15 Temmuzda Genelkurmay Başkanlığındaki eylemlerle ilgili aralarında sözde Yurtta Sulh Konseyi üyelerinin de bulunduğu 221 sanık hakkında açılan davada, Kara Kuvvetleri Komutanlığı eski Personel Plan ve Yönetim Daire Başkanı Tuğgeneral Ahmet Bircan Kırker savunma yaptı. Kırker, 15 Temmuzda tuzağa düşürüldüğünü anlatırken, darbeye karşı olanların daha organize olduklarını gördüm dedi.
Sözde atama emri ile Etimesgut Zırhlı Birlikler Okul ve Eğitim Tümen Komutanlığına atanan ve tümenden tankları çıkarma emri verdiği iddia edilen Kırker, suçlamaları kabul etmeyerek tuzağa düşürüldüğünü iddia etti.
Ankara 17. Ağır Ceza Mahkemesi tarafında Sincan Ceza İnfaz Kurumu Yerleşkesindeki mahkeme salonunda görülen duruşmada, Etimesgut Zırhlı Birlikler Okul ve Eğitim Tümen Komutanlığındaki davanın bir numaralı sanığı olan, sözde Yurtta Sulh Konseyi üyesi olduğu gerekçesiyle bu davada da sanık olan Kara Kuvvetleri Komutanlığı eski Personel Plan ve Yönetim Daire Başkanı Tuğgeneral Ahmet Bircan Kırker savunma yaptı.
DARBEYE KARŞI OLANLAR DAHA ORGANİZEYDİ
15 Temmuzda sıkıyönetim mesaj emri ile Etimesgut Zırhlı Birlikler Okul ve Eğitim Tümen Komutanlığına giderek görevi Tümgeneral Erdoğan Akyoldan devralığını söyledi. Aldığı mesajda planlamanın olmadığını bunun için davanın sanıklarından Mehmet Partigöç ile görüştüğünü, olayın terör saldırısı olduğu yönünde telefon aldığını ve destek için tümenden tankların çıkarılmasının istendiğinin iddia etti. Kırker, gelen telefonlarda, Jandarma Genel Komutanlığına baskın yapıldığı, şehitler olduğu ve destek için tank istendiğini ileri sürdü. Darbeye karşı duranların darbe yapmak isteyenlerden daha organize olduklarını gördüğünü belirten Kırker, nizamiyede soğukkanlı ve sağduyulu davranarak halk ile askerin karşı karşıya gelmesinin önleyerek kan dökülmesini önlediğini belirtti.

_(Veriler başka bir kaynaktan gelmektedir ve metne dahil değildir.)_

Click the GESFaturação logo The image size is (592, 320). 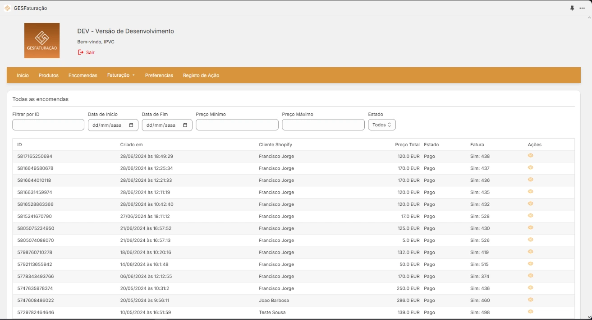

ORGANİZASYON TARTIŞILMIŞTI
15 Temmuzda, gece saatlerinde kum yüklü yüzlerce kamyonun ortaya çıkıp bütün askeri birliklerin önüne ve pistlere park edilmeleri, iş makineleri ve çöp kamyonlarının organize biçimde aynı şeyi yapmaları, camilerden selaların okutulması, meydanlara insanların toplanması, SADAT gibi oluşumların silahlarıyla sahaya sürülmesi ve TSK içindeki adamlarıyla tanklar, uçaklar gibi TSKya ait hemen herşeyi kullanılamayacak hale getirmeleri, hazırlığın boyutunu gözler önüne sermişti.